◆ **What the task requires**: Except for the images, repeat the entries below word for word.

◆ **Data under study**:
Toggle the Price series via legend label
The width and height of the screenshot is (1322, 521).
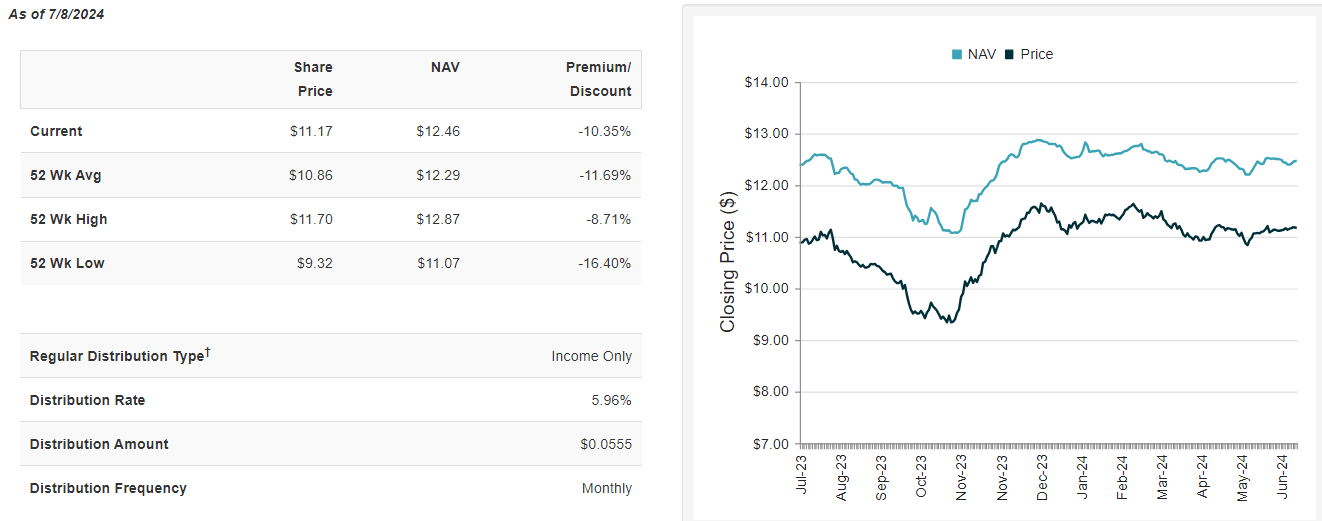[1036, 55]
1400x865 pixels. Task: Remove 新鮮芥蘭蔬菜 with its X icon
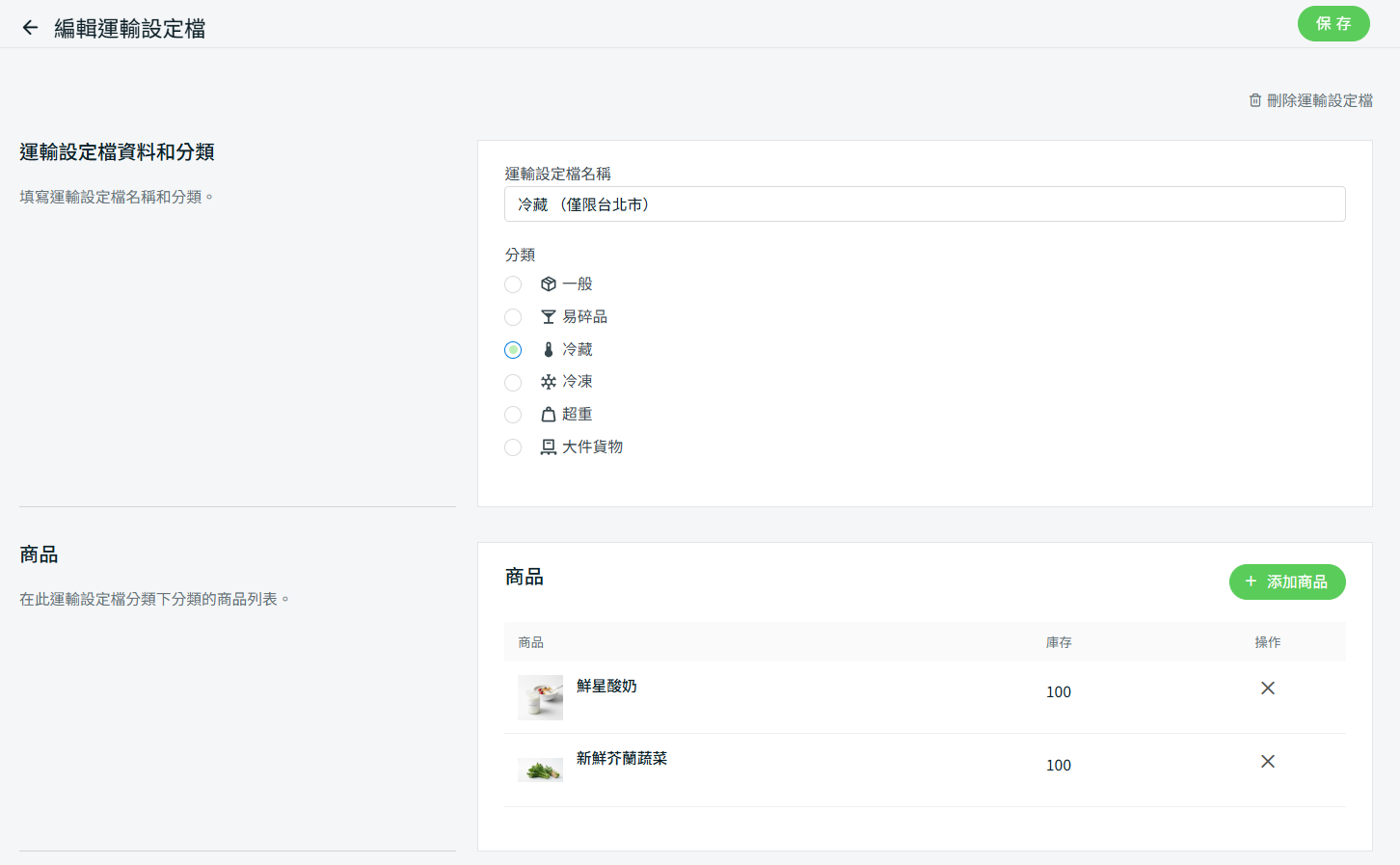pos(1267,761)
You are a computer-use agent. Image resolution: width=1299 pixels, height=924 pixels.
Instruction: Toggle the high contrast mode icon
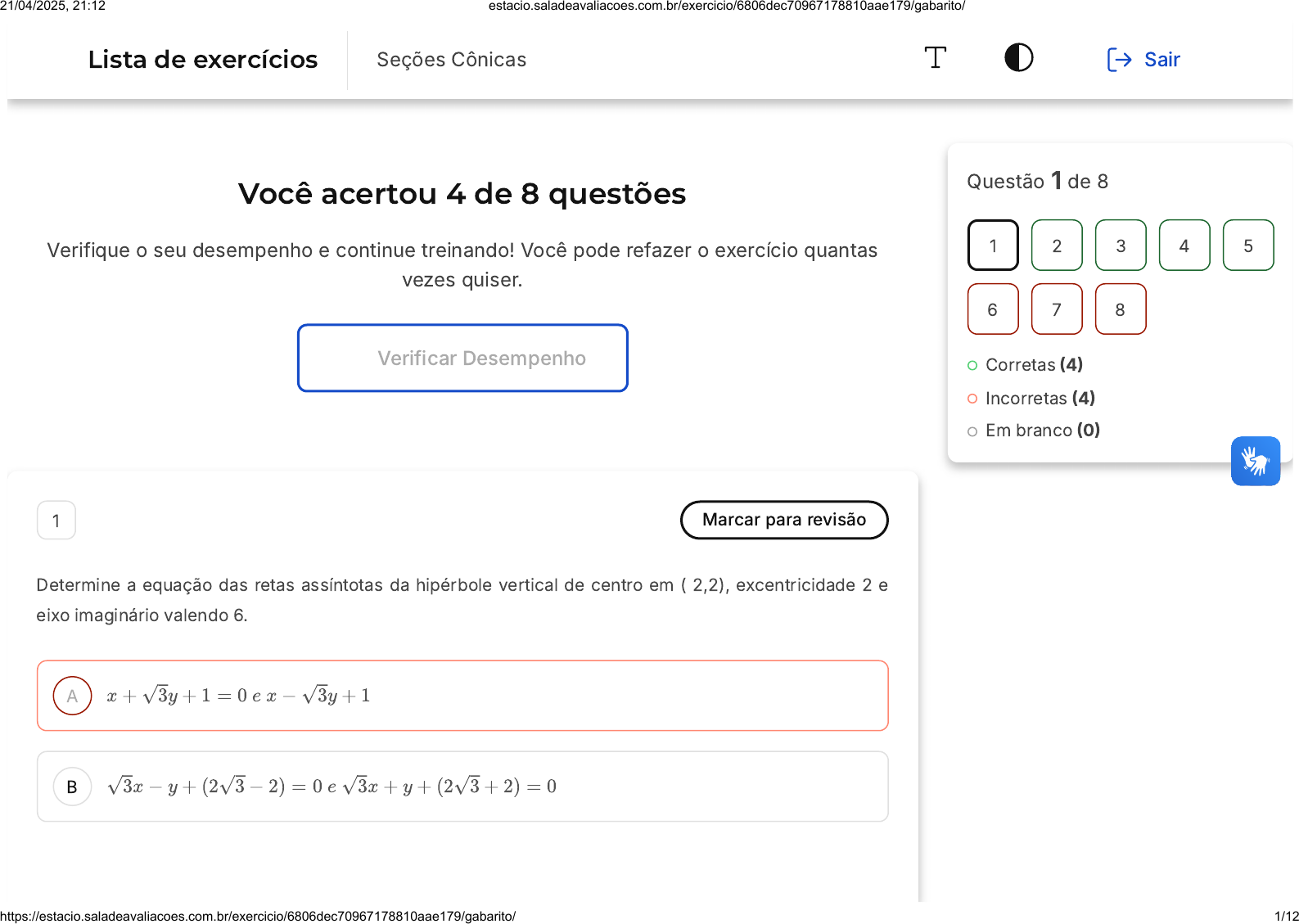pyautogui.click(x=1018, y=58)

◆ **Result of this exercise**:
Toggle the Price series via legend label
The width and height of the screenshot is (1322, 521).
[1036, 55]
1400x865 pixels. Task: Remove 新鮮芥蘭蔬菜 with its X icon
pos(1267,761)
You are a computer-use agent. Image resolution: width=1299 pixels, height=924 pixels.
Instruction: Toggle the high contrast mode icon
pyautogui.click(x=1018, y=58)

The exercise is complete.